Przyczyny bólu kolana
Ból kolana może być spowodowany przez dowolną liczbę stanów, takich jak zapalenie kaletki lub zapalenie stawów, lub może być spowodowany przez skręcenie, rozdarcie lub obrażenia spowodowane przez nadużywanie. Ponieważ może być tak wiele przyczyn bólu kolana, ważne jest, aby zobaczyć się z lekarzem i uzyskać konkretną diagnozę.
Wiesz, że potrzebujesz wizyty u lekarza, jeśli twój ból i / lub obrzęk utrzymuje się przez kilka dni, staw czuje się niestabilny lub trwa tak długo, że zakłóca codzienne czynności.
Twój lekarz może chcieć, abyś zażywał leki i / lub fizykoterapię. Ważne jest również uzyskanie zgody lekarza lub fizjoterapeuty na jakąkolwiek aktywność fizyczną.
Dowiedz się ćwiczenia i ruchy, których należy unikać, a także czynności, które są dobre dla twoich stawów i pomogą ci wyleczyć.
Powinieneś także zapytać o ból podczas wysiłku fizycznego, szczególnie jeśli czujesz, że jakiś ból jest normalny lub jeśli powinieneś przerwać ćwiczenie. Większość ekspertów zaleca, aby unikać bólu, ale Twoja sytuacja może być inna.
Najlepsze rodzaje ćwiczeń cardio dla osób cierpiących na ból kolana
Kiedy już wiesz, co dzieje się z kolanem i masz pozwolenie od lekarza, możesz zacząć ćwiczyć. Ćwiczenia cardio to świetne miejsce do rozpoczęcia i jeden z najlepszych wyborów na wzmocnienie dolnej części ciała, podniesienie rytmu serca i zmniejszenie masy ciała.

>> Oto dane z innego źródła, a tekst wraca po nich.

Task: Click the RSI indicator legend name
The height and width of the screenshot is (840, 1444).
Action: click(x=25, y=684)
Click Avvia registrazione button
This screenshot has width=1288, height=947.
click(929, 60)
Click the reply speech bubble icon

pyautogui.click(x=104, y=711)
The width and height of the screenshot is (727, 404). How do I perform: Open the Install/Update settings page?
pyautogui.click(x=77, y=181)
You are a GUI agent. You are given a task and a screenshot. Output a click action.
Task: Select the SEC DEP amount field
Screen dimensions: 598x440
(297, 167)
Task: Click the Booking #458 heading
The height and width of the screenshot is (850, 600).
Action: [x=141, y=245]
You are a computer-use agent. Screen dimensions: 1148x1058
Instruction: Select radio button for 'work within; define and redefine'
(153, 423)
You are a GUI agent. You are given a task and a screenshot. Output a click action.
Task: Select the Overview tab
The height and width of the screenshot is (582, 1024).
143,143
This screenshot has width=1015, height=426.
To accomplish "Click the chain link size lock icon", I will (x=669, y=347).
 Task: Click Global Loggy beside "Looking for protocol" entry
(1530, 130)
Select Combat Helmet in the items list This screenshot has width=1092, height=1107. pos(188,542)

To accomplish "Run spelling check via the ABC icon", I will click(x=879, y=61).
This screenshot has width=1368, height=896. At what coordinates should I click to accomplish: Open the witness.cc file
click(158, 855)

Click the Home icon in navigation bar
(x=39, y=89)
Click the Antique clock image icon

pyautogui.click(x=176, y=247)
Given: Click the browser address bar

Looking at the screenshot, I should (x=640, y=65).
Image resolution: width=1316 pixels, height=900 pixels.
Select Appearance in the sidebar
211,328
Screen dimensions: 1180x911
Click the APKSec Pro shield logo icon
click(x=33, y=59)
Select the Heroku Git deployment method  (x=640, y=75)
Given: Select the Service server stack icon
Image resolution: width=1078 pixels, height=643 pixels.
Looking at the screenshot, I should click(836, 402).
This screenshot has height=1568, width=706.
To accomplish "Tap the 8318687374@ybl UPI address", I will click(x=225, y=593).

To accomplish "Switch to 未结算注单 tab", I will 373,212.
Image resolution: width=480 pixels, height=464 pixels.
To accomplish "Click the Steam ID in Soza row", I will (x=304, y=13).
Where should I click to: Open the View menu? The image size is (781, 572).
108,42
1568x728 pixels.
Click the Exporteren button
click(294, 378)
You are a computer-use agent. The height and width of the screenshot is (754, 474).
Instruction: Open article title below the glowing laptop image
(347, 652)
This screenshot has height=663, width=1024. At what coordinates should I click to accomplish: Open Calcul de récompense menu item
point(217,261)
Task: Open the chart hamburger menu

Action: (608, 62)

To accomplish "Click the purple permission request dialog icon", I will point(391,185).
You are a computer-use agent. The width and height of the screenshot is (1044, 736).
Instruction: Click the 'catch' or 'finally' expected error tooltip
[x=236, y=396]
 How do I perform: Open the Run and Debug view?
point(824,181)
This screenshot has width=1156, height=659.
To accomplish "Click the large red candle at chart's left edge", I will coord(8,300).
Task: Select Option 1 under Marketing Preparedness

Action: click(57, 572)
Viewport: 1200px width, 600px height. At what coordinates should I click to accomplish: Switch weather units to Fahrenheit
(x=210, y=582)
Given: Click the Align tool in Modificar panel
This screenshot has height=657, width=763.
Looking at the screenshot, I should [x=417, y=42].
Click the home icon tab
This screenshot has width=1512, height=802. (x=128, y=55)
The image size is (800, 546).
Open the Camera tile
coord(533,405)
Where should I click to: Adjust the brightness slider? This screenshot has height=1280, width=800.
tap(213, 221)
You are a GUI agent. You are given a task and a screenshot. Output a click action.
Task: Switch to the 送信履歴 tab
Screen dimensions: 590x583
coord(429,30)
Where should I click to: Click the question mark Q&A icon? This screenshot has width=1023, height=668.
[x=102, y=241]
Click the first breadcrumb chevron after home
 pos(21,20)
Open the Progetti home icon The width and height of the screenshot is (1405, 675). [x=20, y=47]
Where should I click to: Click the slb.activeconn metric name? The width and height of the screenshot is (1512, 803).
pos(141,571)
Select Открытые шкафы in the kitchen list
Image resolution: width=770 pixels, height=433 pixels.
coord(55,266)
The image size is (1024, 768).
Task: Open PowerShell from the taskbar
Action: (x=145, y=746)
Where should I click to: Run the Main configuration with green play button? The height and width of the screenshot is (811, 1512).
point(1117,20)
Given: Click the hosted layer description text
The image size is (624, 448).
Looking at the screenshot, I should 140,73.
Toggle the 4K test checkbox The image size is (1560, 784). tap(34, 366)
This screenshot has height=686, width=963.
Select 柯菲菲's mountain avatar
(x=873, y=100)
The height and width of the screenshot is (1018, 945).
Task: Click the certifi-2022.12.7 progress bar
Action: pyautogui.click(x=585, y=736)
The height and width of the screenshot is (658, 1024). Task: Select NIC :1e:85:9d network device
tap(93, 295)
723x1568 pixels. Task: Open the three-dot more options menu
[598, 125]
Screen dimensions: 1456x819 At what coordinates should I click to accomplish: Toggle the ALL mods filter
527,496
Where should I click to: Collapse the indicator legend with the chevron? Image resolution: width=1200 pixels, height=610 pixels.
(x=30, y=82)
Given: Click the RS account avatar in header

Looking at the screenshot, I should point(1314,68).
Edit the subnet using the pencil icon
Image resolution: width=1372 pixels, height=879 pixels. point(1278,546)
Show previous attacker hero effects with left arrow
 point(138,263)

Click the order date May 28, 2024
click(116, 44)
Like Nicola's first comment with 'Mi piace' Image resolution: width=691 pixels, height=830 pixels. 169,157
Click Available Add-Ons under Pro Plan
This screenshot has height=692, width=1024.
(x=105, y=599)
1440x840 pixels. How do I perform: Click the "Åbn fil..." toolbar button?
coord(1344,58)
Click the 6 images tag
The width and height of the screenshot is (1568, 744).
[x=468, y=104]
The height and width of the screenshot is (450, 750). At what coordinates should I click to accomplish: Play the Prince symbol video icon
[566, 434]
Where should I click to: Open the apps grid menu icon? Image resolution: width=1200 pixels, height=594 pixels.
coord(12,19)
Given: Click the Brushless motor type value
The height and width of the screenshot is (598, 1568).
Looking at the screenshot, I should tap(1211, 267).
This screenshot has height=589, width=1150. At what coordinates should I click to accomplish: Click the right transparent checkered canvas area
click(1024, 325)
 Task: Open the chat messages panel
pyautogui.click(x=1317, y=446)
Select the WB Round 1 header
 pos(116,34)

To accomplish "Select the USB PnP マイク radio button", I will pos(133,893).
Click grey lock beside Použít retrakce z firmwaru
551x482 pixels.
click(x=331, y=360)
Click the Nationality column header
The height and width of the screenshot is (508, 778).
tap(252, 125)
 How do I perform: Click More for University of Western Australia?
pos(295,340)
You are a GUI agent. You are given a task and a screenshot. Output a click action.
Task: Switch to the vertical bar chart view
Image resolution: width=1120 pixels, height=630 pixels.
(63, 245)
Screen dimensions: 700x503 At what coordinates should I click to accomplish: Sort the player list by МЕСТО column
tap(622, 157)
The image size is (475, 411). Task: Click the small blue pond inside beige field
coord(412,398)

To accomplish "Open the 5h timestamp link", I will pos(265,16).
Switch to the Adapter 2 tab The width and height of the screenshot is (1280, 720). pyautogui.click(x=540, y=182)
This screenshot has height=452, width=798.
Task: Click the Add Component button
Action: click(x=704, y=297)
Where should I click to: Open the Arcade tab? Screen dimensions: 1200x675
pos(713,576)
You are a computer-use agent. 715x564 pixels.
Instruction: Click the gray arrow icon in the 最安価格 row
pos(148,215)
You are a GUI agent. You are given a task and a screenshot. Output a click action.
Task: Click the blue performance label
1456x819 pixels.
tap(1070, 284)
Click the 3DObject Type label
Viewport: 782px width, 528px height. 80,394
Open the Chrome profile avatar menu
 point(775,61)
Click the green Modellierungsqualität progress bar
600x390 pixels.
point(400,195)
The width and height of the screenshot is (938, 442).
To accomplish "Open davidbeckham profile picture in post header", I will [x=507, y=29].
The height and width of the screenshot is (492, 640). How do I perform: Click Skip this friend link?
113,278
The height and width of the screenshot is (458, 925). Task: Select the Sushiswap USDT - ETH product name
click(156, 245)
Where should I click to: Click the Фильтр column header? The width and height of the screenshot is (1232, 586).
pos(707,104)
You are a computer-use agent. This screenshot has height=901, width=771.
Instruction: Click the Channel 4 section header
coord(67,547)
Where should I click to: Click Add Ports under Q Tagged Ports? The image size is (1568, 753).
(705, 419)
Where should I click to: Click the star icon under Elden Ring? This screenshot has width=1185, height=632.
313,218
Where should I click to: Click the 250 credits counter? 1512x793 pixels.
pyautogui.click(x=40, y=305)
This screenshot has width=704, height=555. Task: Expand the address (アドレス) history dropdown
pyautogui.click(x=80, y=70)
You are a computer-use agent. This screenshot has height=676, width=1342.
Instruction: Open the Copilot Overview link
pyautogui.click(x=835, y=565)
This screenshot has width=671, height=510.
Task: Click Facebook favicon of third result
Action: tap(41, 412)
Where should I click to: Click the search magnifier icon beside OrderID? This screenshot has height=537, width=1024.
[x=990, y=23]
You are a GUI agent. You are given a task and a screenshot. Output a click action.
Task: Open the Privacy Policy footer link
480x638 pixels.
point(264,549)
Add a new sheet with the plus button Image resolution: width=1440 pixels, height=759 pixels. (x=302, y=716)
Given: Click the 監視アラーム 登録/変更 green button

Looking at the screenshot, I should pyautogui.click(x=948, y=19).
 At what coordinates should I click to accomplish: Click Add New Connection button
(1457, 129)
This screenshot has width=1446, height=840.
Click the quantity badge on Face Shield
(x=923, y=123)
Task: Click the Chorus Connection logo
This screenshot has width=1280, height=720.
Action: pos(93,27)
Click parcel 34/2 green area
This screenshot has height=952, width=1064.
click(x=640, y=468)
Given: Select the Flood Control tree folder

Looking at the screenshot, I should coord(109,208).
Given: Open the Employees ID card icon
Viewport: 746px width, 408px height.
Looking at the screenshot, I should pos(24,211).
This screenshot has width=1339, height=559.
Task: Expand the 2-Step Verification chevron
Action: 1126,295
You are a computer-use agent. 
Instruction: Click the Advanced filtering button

Jeśli masz dostęp do siłowni, istnieje wiele opcji do wyboru, jeśli chodzi o cardio.
Pływanie
Pływanie jest jednym z najlepszych wyborów, jeśli masz ból kolana. Woda utrzymuje ciało w dobrej formie, oddziałując na resztę ciała, pozwalając jednocześnie na doskonały trening cardio i wzmacniając mięśnie podtrzymujące kolano.
Najlepsze ruchy to freestyle i styl grzbietowy, ale możesz też spróbować innych ćwiczeń i ćwiczeń.
- Odwrotne kopanie - Owiń ramiona wokół deski do kopania, odwróć się na plecy i kopnij, podnosząc kolana z każdym kopnięciem. To prawie tak, jakby maszerowałeś.
- Pieszy - Jeśli nie przeszkadza ci w kolanach, możesz nosić urządzenie pływające i przejść przez basen. Opór podniesie twoje tętno, ale nie ma żadnego wpływu i możesz wzmocnić kolana. Możesz chodzić do przodu, do tyłu, a nawet na boki, co zapewnia dużą różnorodność, umożliwiając wzmocnienie wszystkich mięśni w dolnej części ciała.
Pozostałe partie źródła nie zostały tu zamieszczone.